Toute la physionomie actuelle des paysages et de l’occupation
des sols découle de l’histoire géomorphologique et
paléogéographique ancienne qui a été déterminante pour les
phases ultérieures de mise en valeur par les hommes. La Plaine
de la Lys, s’étant ainsi trouvée en position basse et en position de
subsidence lente, a constitué une vaste zone humide.
La Lys qui devait avant cela être insérée dans une petite vallée,
adaptée à sa taille, comme on la connaît encore à l’heure actuelle
dans sa partie amont traversant l’Artois, se retrouve à divaguer
dans une vaste plaine beaucoup trop large pour elle (environ
25 kilomètres de large pour un développement en longueur
d’environ 45 kilomètres). La pente insignifiante, que ce soit au
sein même de l’unité géomorphologique de la Plaine de la Lys,
que plus largement jusqu’à la mer, entraîne une stagnation
importante des eaux.

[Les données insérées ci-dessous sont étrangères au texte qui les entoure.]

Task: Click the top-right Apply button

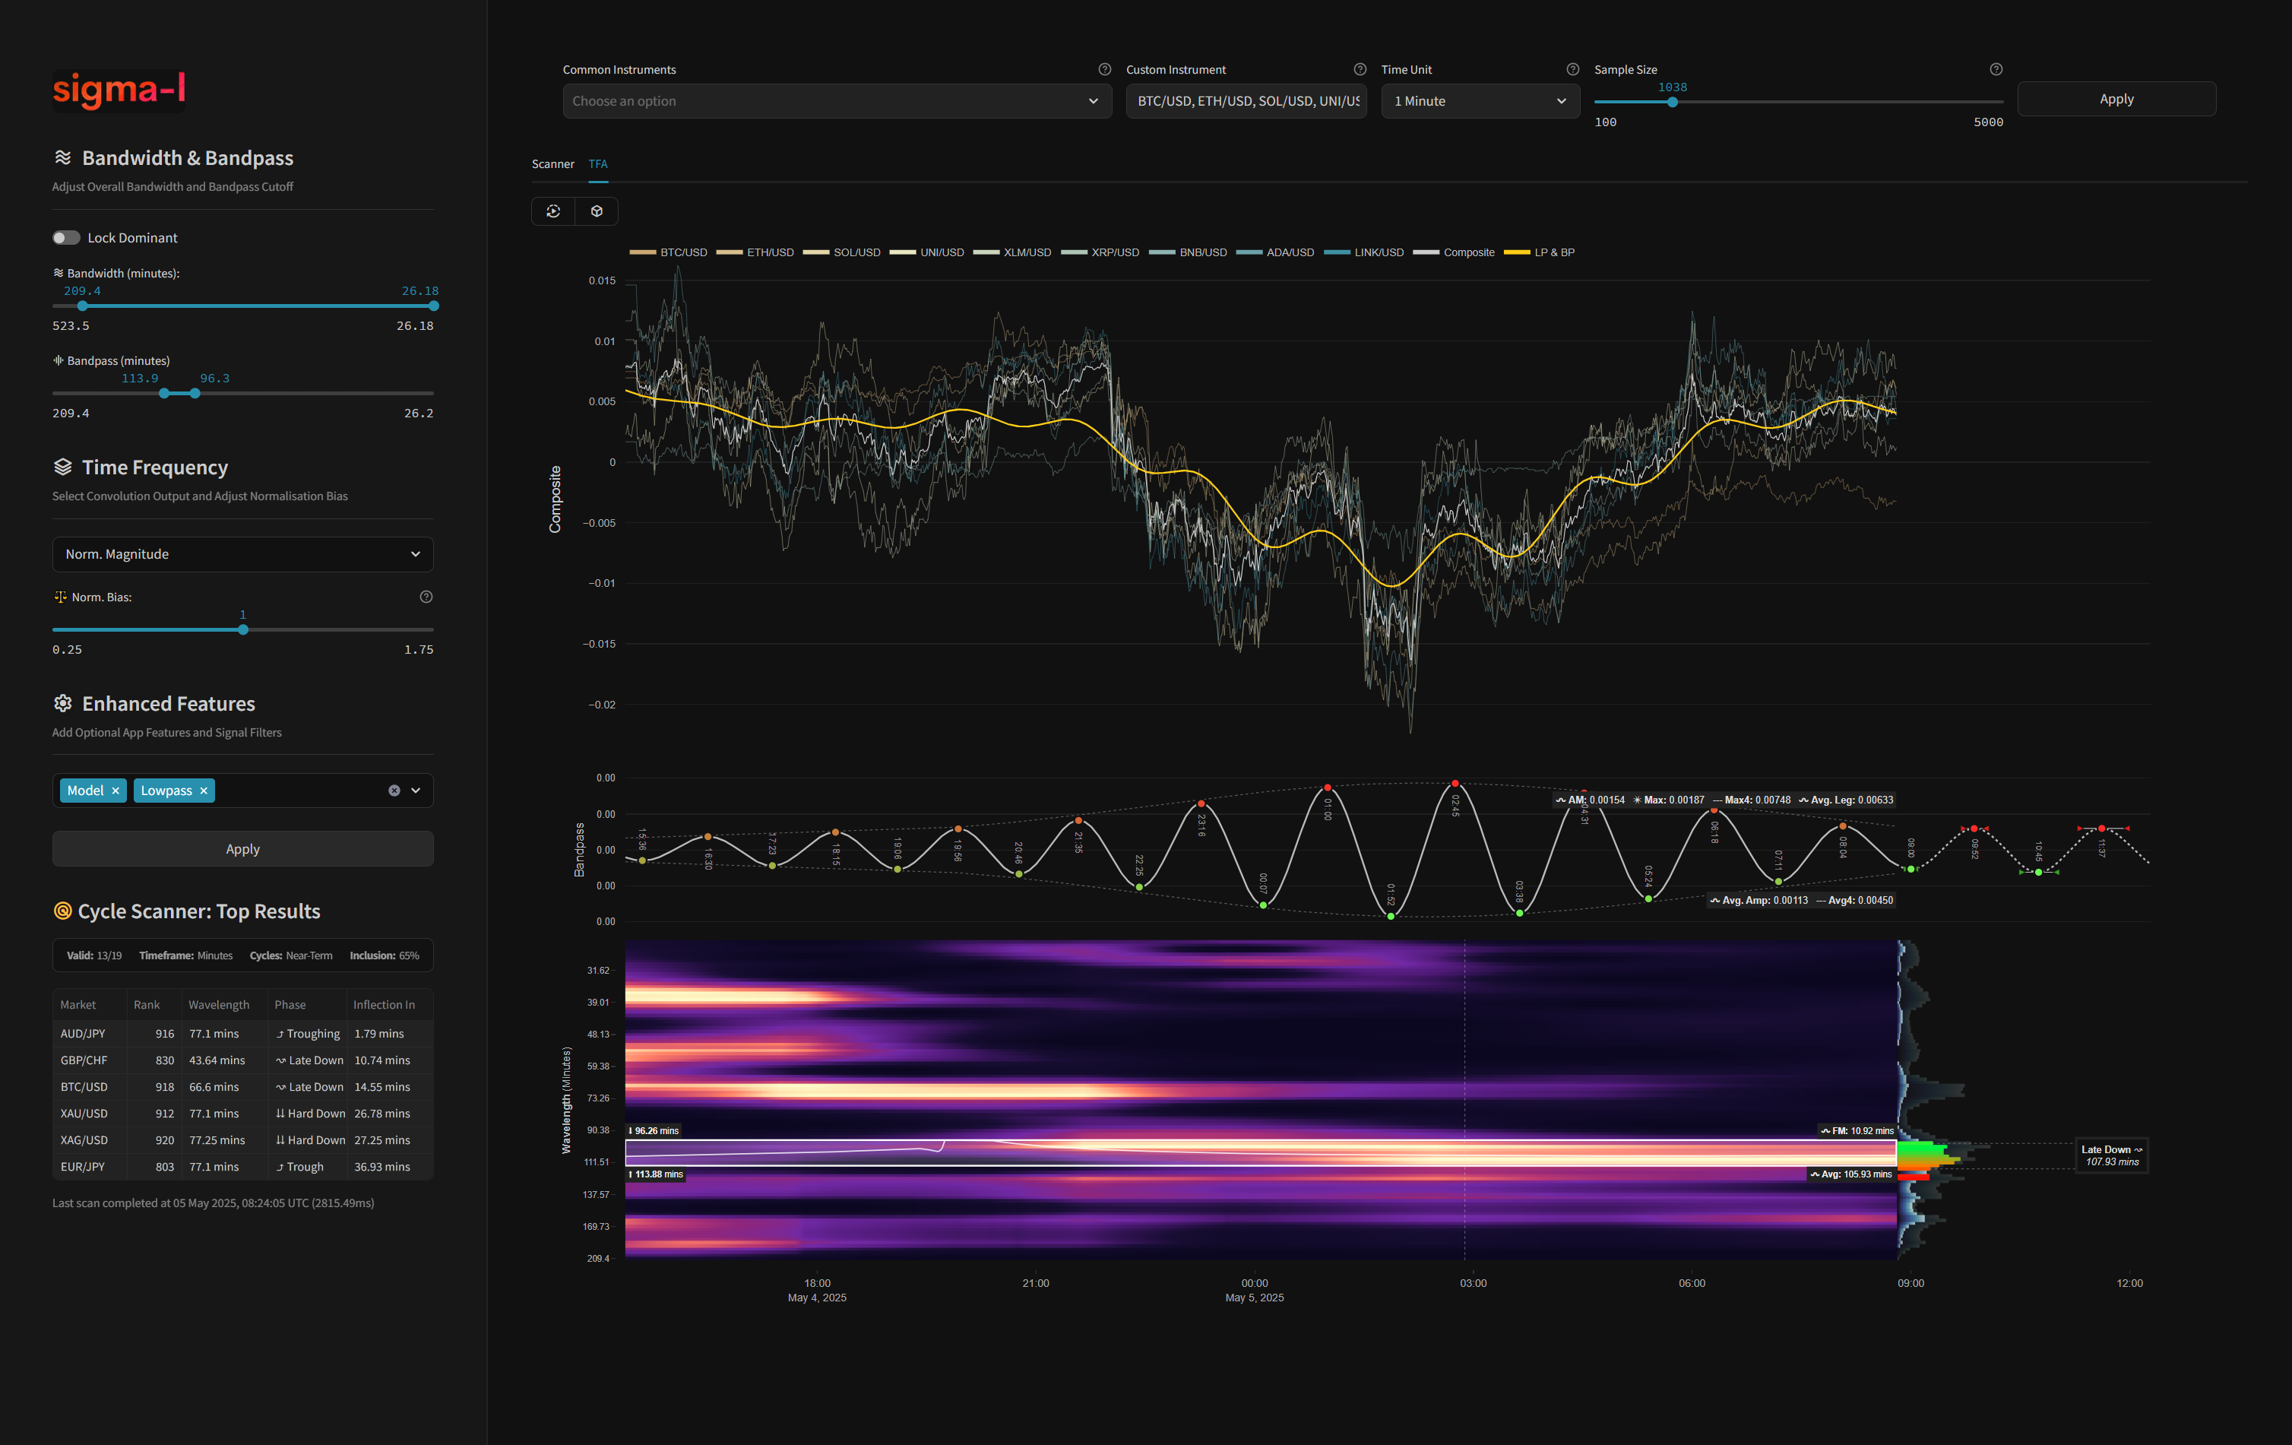Action: (x=2117, y=98)
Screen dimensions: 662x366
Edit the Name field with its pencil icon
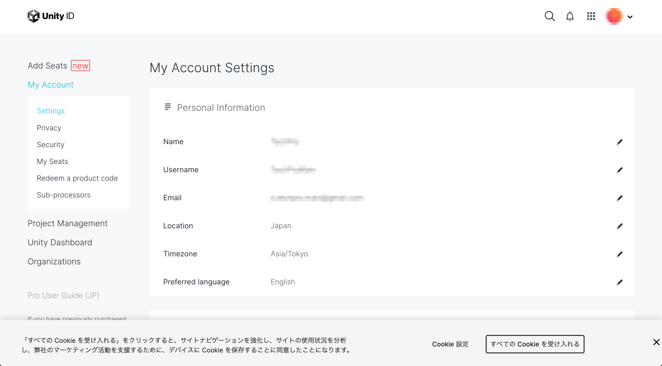[620, 142]
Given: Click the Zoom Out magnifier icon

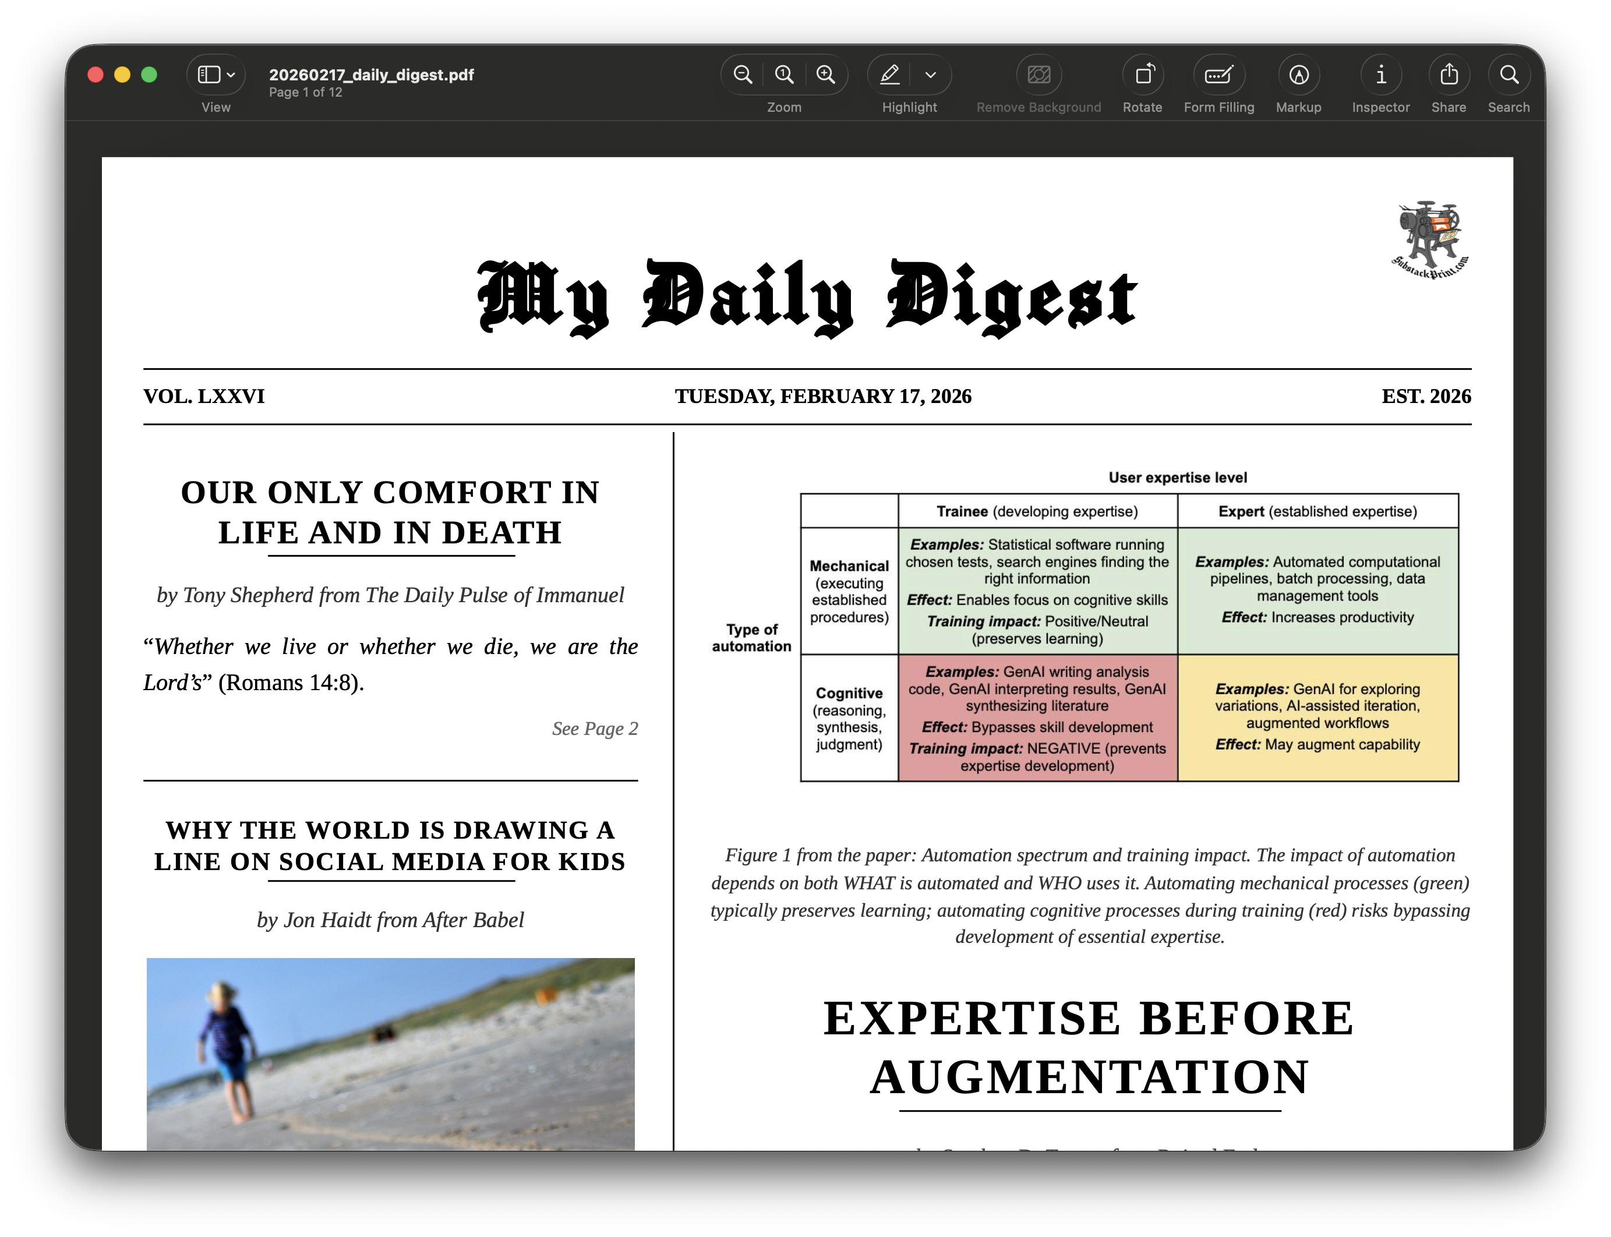Looking at the screenshot, I should click(743, 74).
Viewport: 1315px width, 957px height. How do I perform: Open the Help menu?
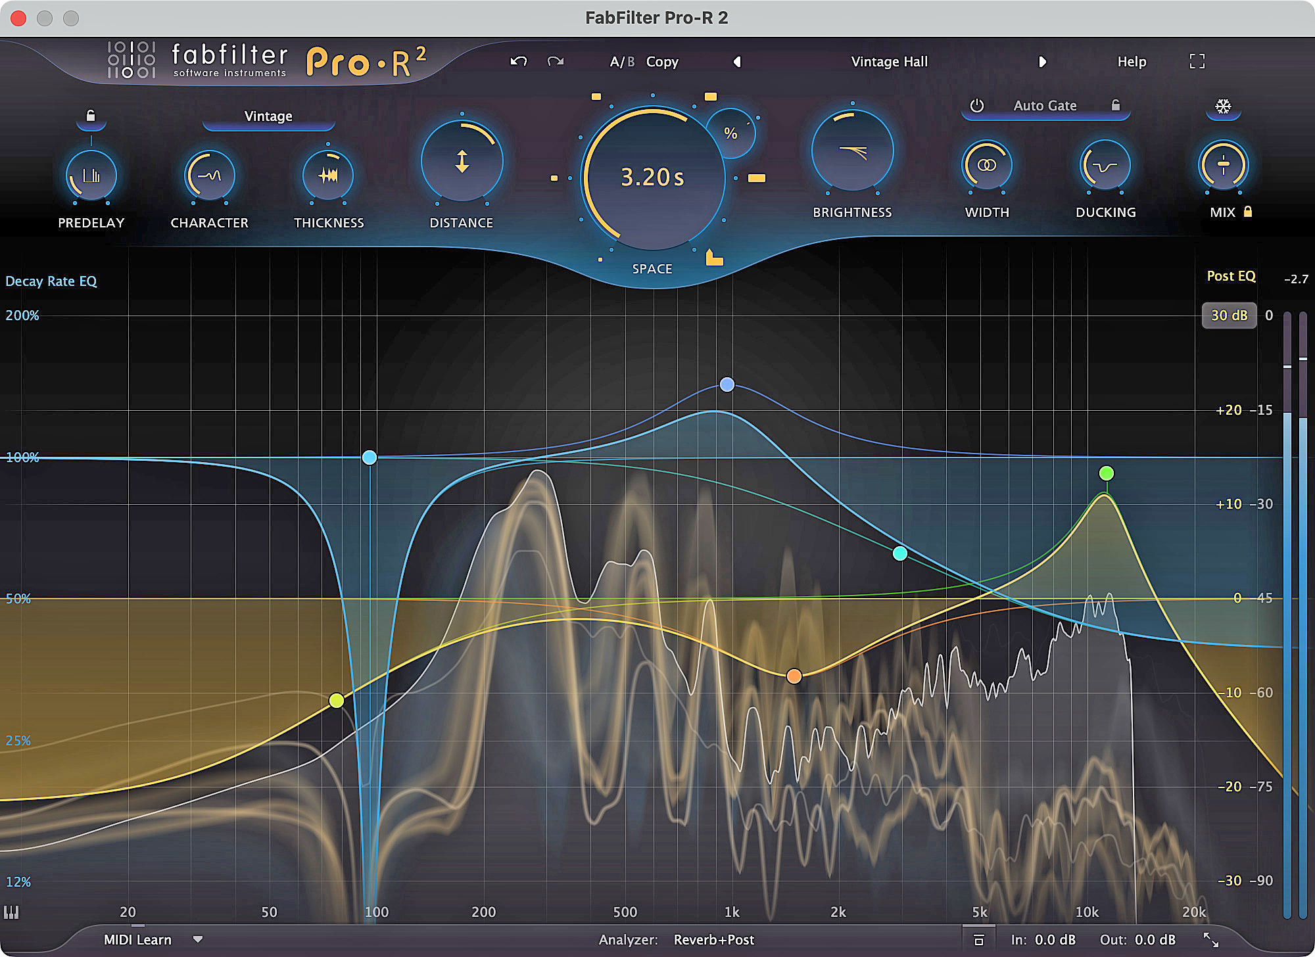(1132, 62)
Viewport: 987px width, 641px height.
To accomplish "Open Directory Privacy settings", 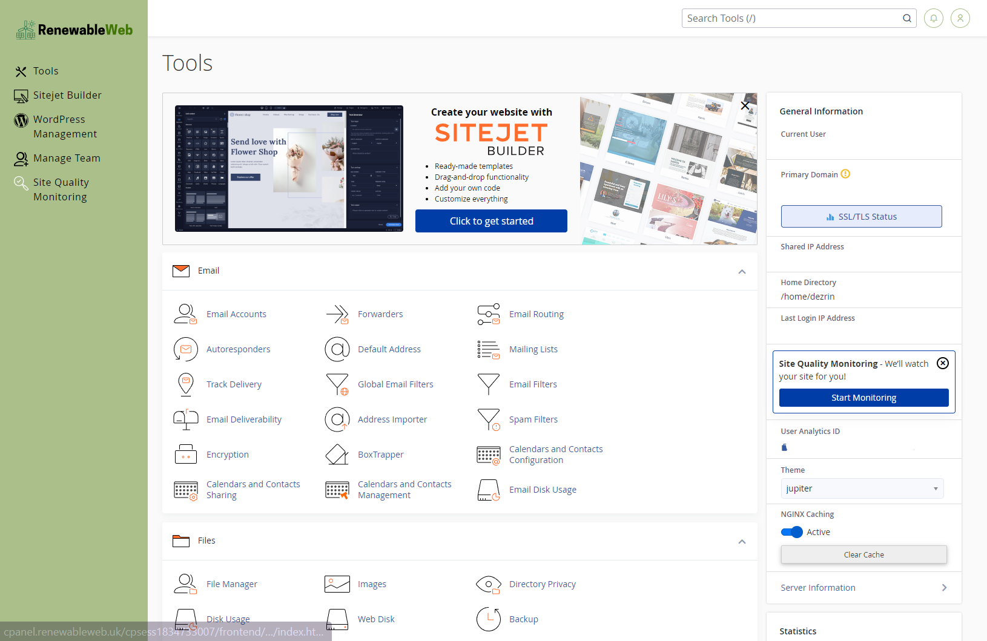I will [x=543, y=583].
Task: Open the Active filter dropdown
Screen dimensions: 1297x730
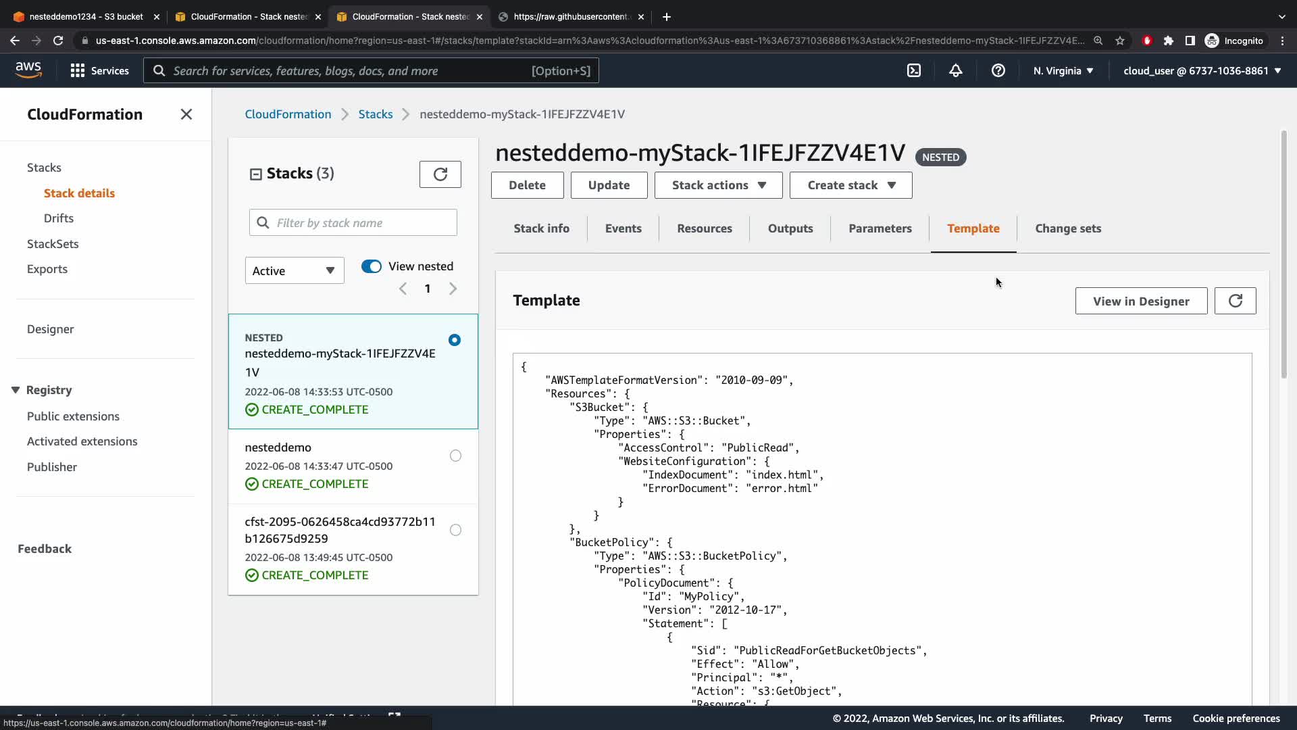Action: click(294, 270)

Un vaste marécage s’installe alors qui va
constituer une barrière majeure pour les populations humaines
pendant plusieurs milliers d’années. Le caractère insalubre
du site va en effet empêcher toute mise en valeur précoce.
Cette barrière naturelle va constituer une limite sociologique et
linguistique importante, puisque c’est elle qui sépare le monde de
la langue flamande du parler franc et picard.
C’est également elle qui va structurer la mise en place et
la disposition des villes qui ne pourront, dans une première
étape, ne s’installer qu’autour de la Plaine de la Lys pour ne
coloniser son centre, notamment le long de son cours devenu
un atout en terme de transport, que beaucoup plus tard. C’est
vraisemblablement cette histoire qui a fait la localisation d’Aire
sur la Lys.
Même si l’agriculture moderne s’est imposée, ici comme ailleurs,
les contraintes hydrauliques et environnementales sont telles
que c’est toujours la polyculture qui domine avec encore une
relativement forte présence de l’élevage, même si les prairies
pâturées ont fortement régressé tout récemment.
C’est de cette mise en valeur médiévale que naît le paysage que
l’on connaît encore actuellement (quoique fortement bouleversé
depuis quelques décennies) : un paysage à dominante ouverte
ou alternent des parcelles petites et moyennes, séparées par des
alignements de saules têtards (dont les usages sont multiples
et le rôle de pompage hydraulique majeur). Les points d’eau
servant d’abreuvoir sont nombreux partout dans la plaine. Ils
le sont encore plus à la limite entre la plaine et ses versants en
raison de la configuration topographique et géomorphologique.
Actuellement encore, malgré les immenses perturbations dont il
a fait l’objet (destruction, drainage, pollution, …), ce réseau de
fossés constitue l’élément patrimonial et écologique majeur de la
Plaine de la Lys.
l’opposé, l’Artois s’est retrouvé assez tôt accessible et
exploitable dans l’histoire de la colonisation humaine de la région.
Assaini naturellement par la topographie (bordé par la Lys, il a
subi une érosion lente et la constitution d’un bassin-versant
vers la plaine basse située en contrebas) et enrichi également
naturellement par les limons éoliens quaternaires, il a pu être
assez tôt mis en valeur sur le plan agricole et économique.
L’absence de contraintes topographiques et hydrauliques
a conduit à la mise en place progressive, accélérée depuis
quelques décennies, d’une agriculture intensive basée sur de
grandes parcelles.
Le système des cultures intensives et industrielles est aujourd’hui
tel, que peu de place est laissée à la faune et la flore originales
et vraiment intéressantes. Les conditions rigoureuses imposées
par l’agriculture sont en effet à l’origine d’un appauvrissement et
d’une banalisation des habitats naturels.
Enfin, l’exploitation du sous-sol (argilières principalement) a
conduit à modifier, à petite échelle, très fortement le paysage local
en créant un réseau de vastes plans d’eau (les ballastières).